Le président du groupe écologiste Action boréale a dit croire que Québec n’a pas l’intention de prendre des mesures significatives pour protéger le caribou, soulignant que le gouvernement n’avait pas déposé son plan d’action promis de longue date pour le rétablissement de l’espèce.
Au lieu de cela, le gouvernement a annoncé la semaine dernière qu’il formait une «commission indépendante» qui tiendra des consultations avec les intervenants et les citoyens des régions où se trouvent les caribous. Le gouvernement a déclaré que le rapport de la commission serait publié en 2022 et que le plan d’action entrerait en vigueur en 2023, après les prochaines élections provinciales. Le gouvernement a également annoncé que près de 155 000 hectares seront à l’abri de l’exploitation forestière jusqu’en 2028.
La commission sera dirigée par Nancy Gélinas — une experte en économie forestière — mais ne comprend aucun expert du caribou.
Le Centre québécois du droit de l’environnement s’est dit, dans une déclaration, «très préoccupé» par ce retard, qu’il a qualifié de «totalement injustifié» compte tenu de l’urgence de la situation. Le groupe a déclaré qu’il envisageait toutes les options pour protéger le caribou et n’exclut pas une action en justice pour pousser le gouvernement fédéral à intervenir.

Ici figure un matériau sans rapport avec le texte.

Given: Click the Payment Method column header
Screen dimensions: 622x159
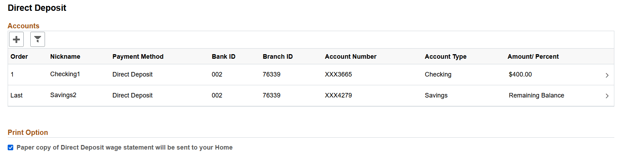Looking at the screenshot, I should [138, 57].
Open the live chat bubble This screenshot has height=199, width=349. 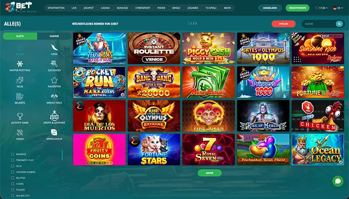click(x=338, y=181)
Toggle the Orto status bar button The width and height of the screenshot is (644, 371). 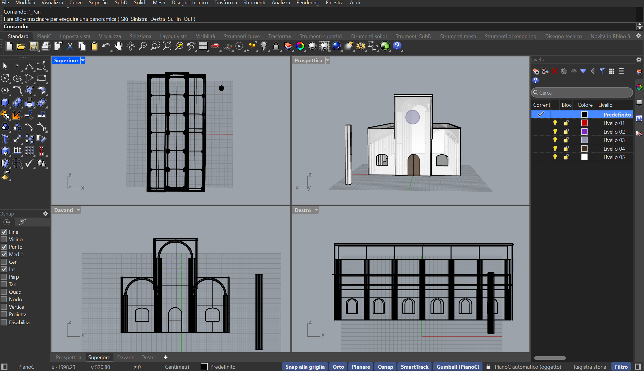[338, 367]
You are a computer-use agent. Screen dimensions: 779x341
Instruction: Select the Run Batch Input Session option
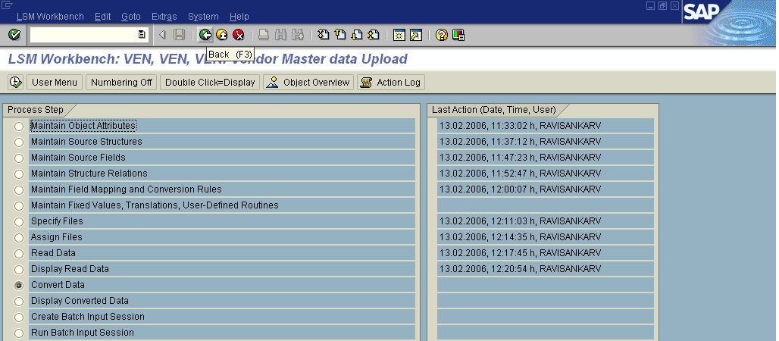(19, 333)
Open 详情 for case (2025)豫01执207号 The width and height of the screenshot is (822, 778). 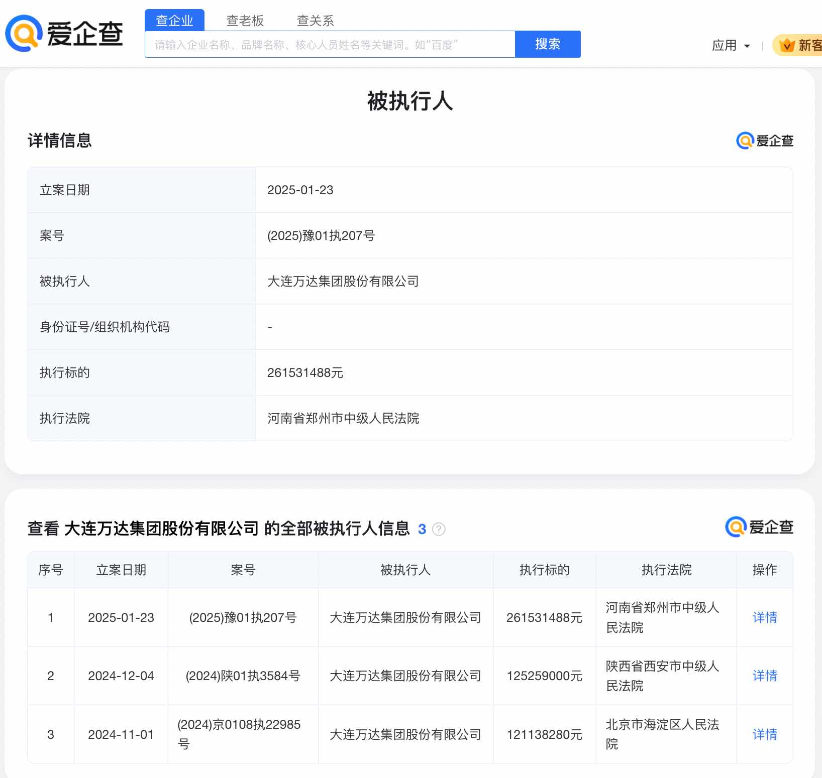click(x=765, y=618)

M. Jacob a déclaré qu’il croit qu’en repoussant son plan d’action, le gouvernement espère «gagner du temps» jusqu’à ce que les plus petits troupeaux meurent naturellement. Il a affirmé que les tentatives du gouvernement en matière de conservation, notamment la fermeture de quelque 160 kilomètres des milliers de kilomètres de chemins forestiers du Québec, sont loin d’être suffisantes.
«Le gouvernement du Québec cherche, à mon avis, la réponse qu’il veut, c’est-à-dire qu’il est trop tard pour le caribou», a-t-il résumé lors d’une récente entrevue.
Tant messieurs Jacob que St-Laurent estiment qu’il ne faut pas davantage de temps pour trouver comment sauver le caribou, qu’ils décrivent comme l’une des espèces les plus étudiées au Canada. Ils ont déclaré que les experts conviennent que ce qui est nécessaire, c’est la fermeture immédiate des routes d’exploitation forestière et la conservation et le rétablissement des forêts critiques où vivent les animaux. M. Jacob a affirmé que l’ajout de bêtes à certains des plus petits troupeaux, tels que les populations de Val-d’Or et de Charlevoix, pourrait leur donner une meilleure chance de survivre.
Le gouvernement du Québec, quant à lui, insiste sur son engagement à sauver le caribou, et il a soutenu que sa commission est le bon véhicule pour créer un «plan consensuel et pragmatique» pour la survie de l’espèce.
M. St-Laurent a déclaré que la lutte pour sauver le caribou est de portée nationale, ajoutant que les gouvernements à travers le Canada se sont retrouvés «pris au piège» entre sauver le caribou et réaliser des gains économiques à court terme grâce à des industries telles que la foresterie.
M. Jacob a résumé l’idée plus succinctement: «Quand les deux s’affrontent, le caribou et la foresterie, c’est toujours l’animal sauvage qui disparaît.»